Мы шли молча, сопя, ненавидя, но постепенно приходило понимание, что это никакая не ненависть, а строптивость, и что мы только из куражу сейчас зло сопим, чтобы фасон выдержать, а на самом деле близость уже случилась, на самом деле мы вместе идем, вдвоем, и сейчас нам лучше всего отправиться домой и яростно, зло, плача, может быть, обнимать друг друга.
А дома-то отец...
А может быть, он куда-нибудь ушел? — переглянулись мы с одной мыслью. И ускорили шаг.
Так и оказалось.
Мы вломились в свою квартиру. Мы и слова не успели сказать друг другу, как очутились в постели. Мы были как сомнамбулы и плохо соображали.
Но тотчас же привел в сознание скрежет ключа в замочной скважине.
Ах ты, черт! Ну конечно же: мы открыли квартиру Мишкиным ключом, а мой-то, который на двоих с отцом, остался в почтовом ящике...
Мишка чертыхнулся, засмеялся и кинулся в ванную, а я натянула на голову одеяло и бормотала проклятия, прикидывая, успел ли Мишка спрятаться в ванной до того, как входная дверь открылась.
Отец заглянул в комнату. Я не посмела высунуться из-под одеяла. Одежда моя и Мишкина, начиная от пальто и ботинок, валялась на полу по всей комнате.
Отец, громко топая и кашляя, ретировался на кухню и затих там, давая нам возможность привести себя в порядок.

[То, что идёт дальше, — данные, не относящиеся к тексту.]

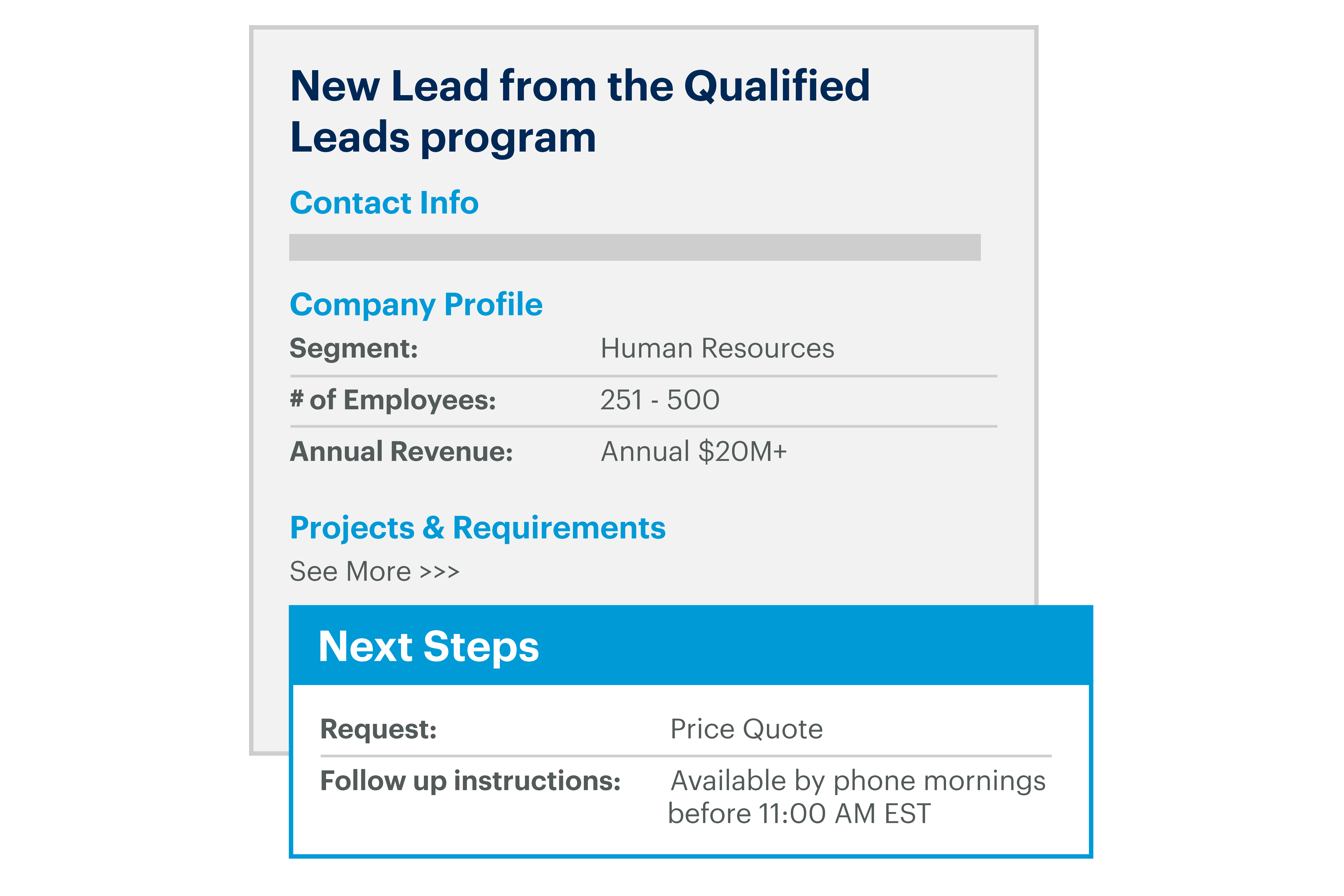Click the '251 - 500' employees value
Screen dimensions: 1344x896
[x=660, y=399]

Но квартира, вспугнутая им, замерла, не доверяя, как гусеница, задеревеневшая на травинке. Я не выползла из-под одеяла, Мишка сидел в ванной, не имея там чем прикрыться.

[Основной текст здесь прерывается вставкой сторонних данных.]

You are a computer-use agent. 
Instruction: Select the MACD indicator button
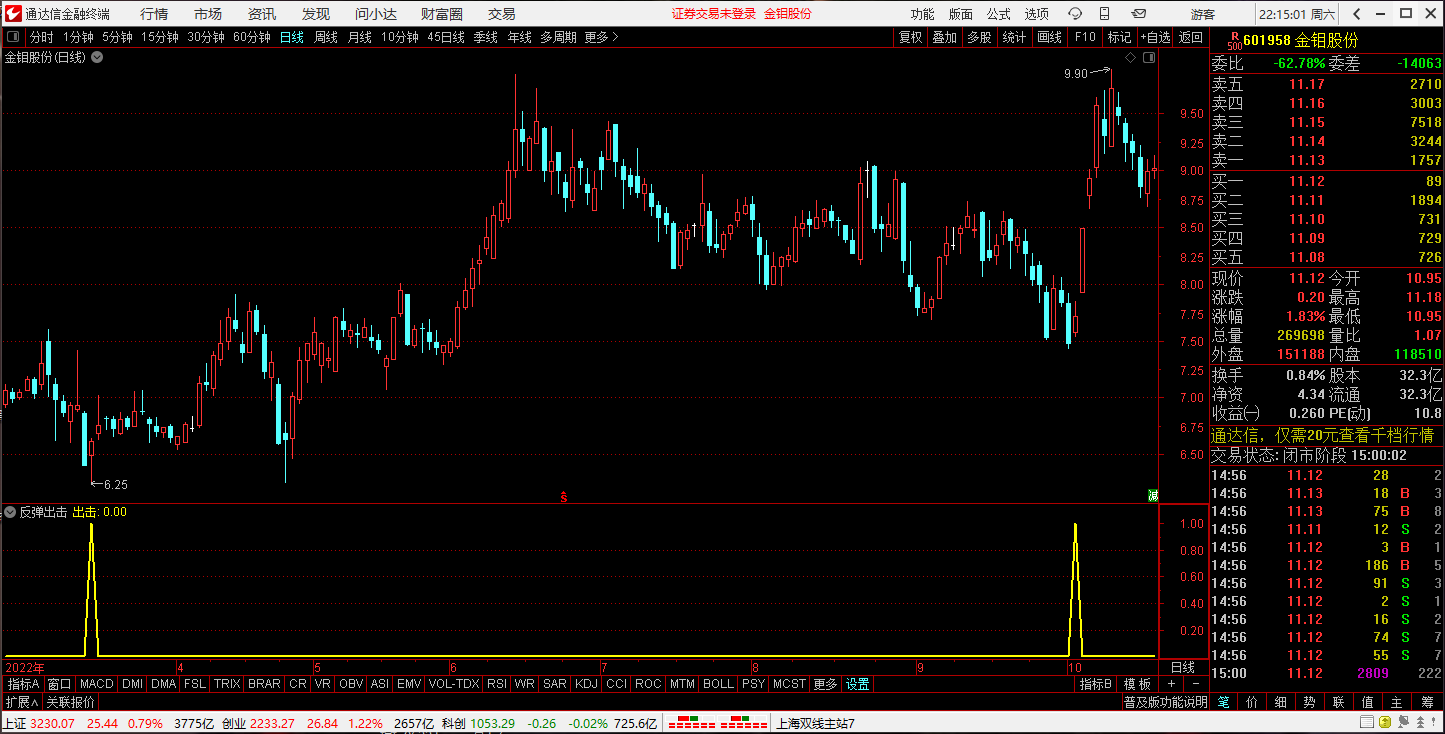[97, 684]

Отец чуть подождал, а потом, притворившись полным дураком, бодро крикнул из кухни, что, пожалуй, он сходит за хлебом, а то в хлебнице хоть и есть еще, но только белый, а черного-то совсем нет, а вдруг за ужином захочется и черного, а?
Мне стыдно было даже голос подать, я про себя мученически воскликнула: «Ой, да сходи ты, сходи!»
Хлопнула дверь — так, чтобы ее хорошенько услышали.
Мишка вылез из ванной. Засмеялся разоблаченным, но верным союзником, а мне было так стыдно, что я только бессильно простонала, сжав челюсти, и отвернулась к стене.
Хотелось зажмуриться и вырвать с корнем, как больной зуб, только что пережитую минуту. (Когда я была маленькая — я так и думала: зажмуриться посильнее — и забудешь что-нибудь плохое бесследно, как тряпкой с доски сотрешь.)
— Ну-ну... — сказал Мишка и тихо погладил, поцеловал, прикоснулся, как теплое дуновение. — Ведь мы с тобой муж и жена, что ты, как школьница... — И добавил с разбойной интонацией: — Ну, теперь-то у нас есть верных полчаса!
Через полчаса отец не вернулся, хотя уже и мог бы: постель убрана, мы с Мишкой одетые, хоть и щеки свекольного цвета. Мне хотелось сразу же уйти из дома, чтобы избежать встречи с отцом, и, проболтавшись с Мишкой где-нибудь в кино, вернуться домой поздно ночью, когда все уже быльем порастет, а отец, по обыкновению пьяный и все забывший, будет спать, валяясь на полу.